_Exercise_
Only the words of the entries are wanted, repeated exactly and without images.

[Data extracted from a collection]
☆ ☆ ☆ ☆ ☆
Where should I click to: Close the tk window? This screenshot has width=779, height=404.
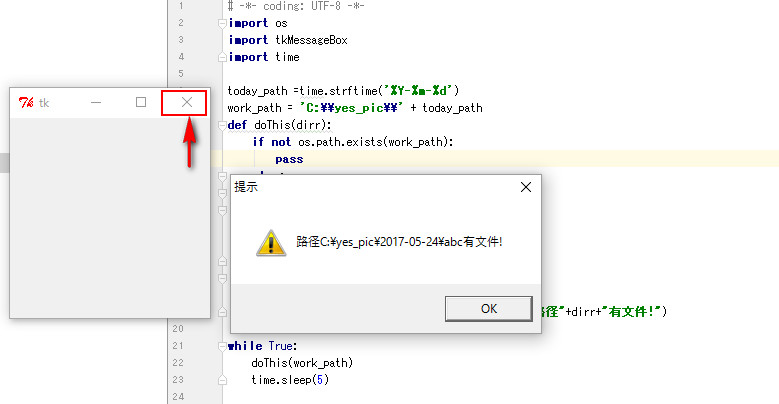pyautogui.click(x=187, y=102)
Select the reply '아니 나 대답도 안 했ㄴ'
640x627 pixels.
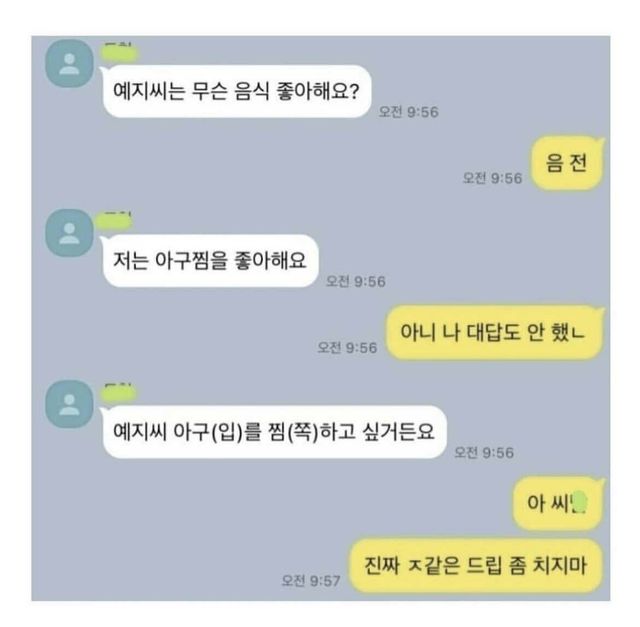pyautogui.click(x=495, y=332)
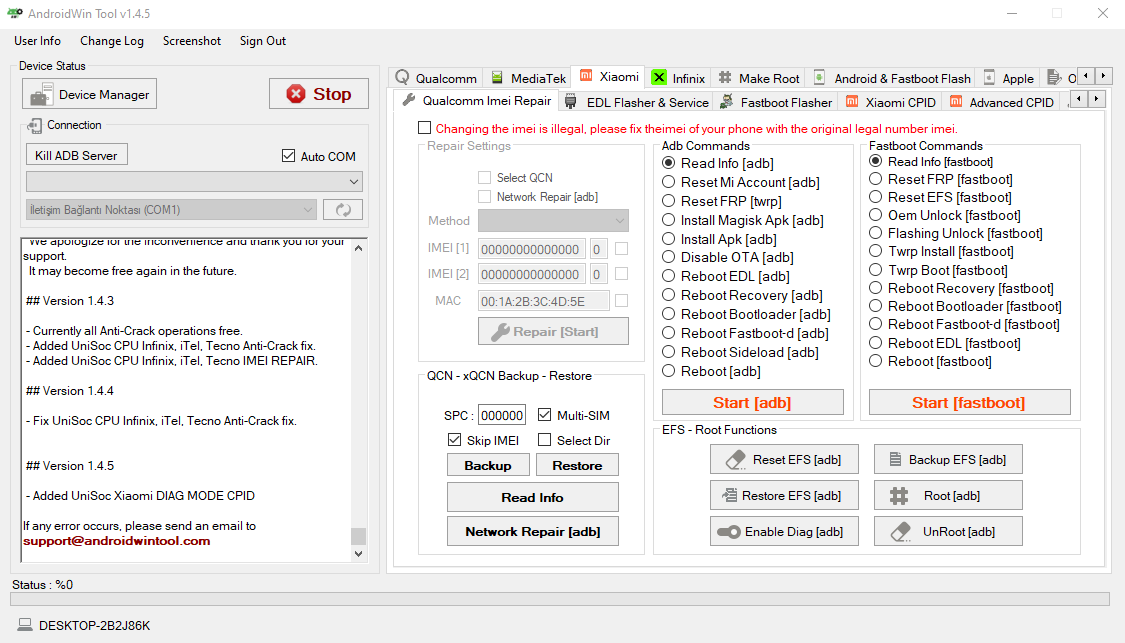Click the Root [adb] hash button
Viewport: 1125px width, 643px height.
[948, 495]
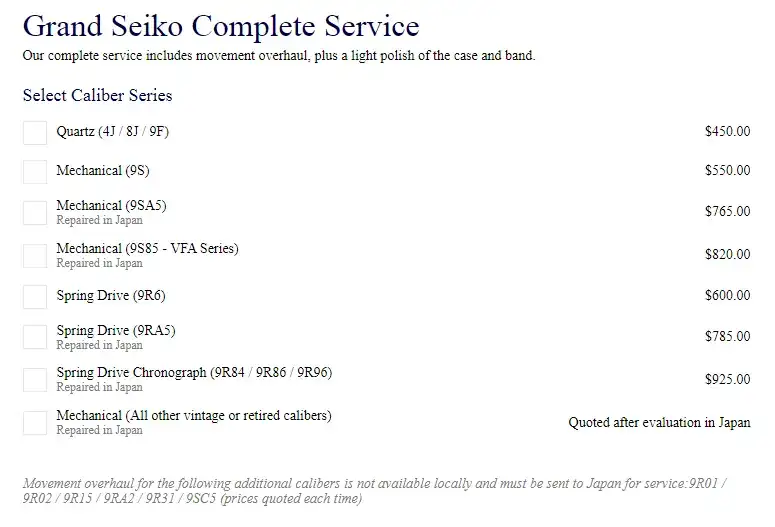Click the Grand Seiko Complete Service heading

click(x=221, y=25)
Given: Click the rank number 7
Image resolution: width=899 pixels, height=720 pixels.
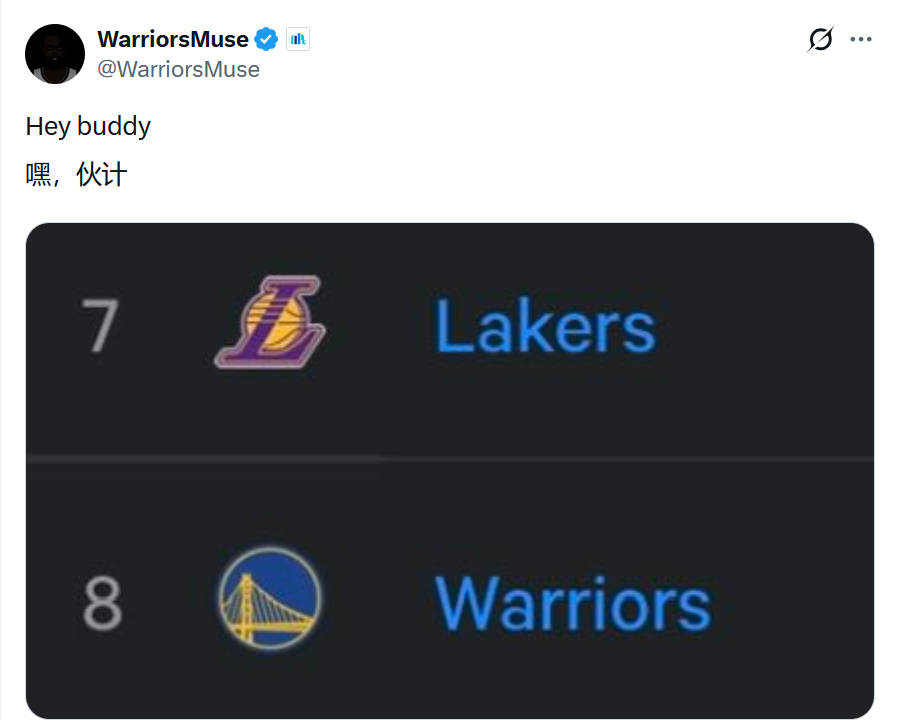Looking at the screenshot, I should 100,325.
☆ ☆ ☆ ☆ ☆
_Exercise response_
Where should I click to: Close the tk window? This screenshot has width=779, height=404.
pyautogui.click(x=187, y=102)
Select the reply '아니 나 대답도 안 했ㄴ'
640x627 pixels.
pyautogui.click(x=495, y=332)
Click the Root [adb] hash button
Viewport: 1125px width, 643px height.
[948, 495]
Click the Grand Seiko Complete Service heading

click(x=221, y=25)
Given: Click the rank number 7
Image resolution: width=899 pixels, height=720 pixels.
Looking at the screenshot, I should 100,325.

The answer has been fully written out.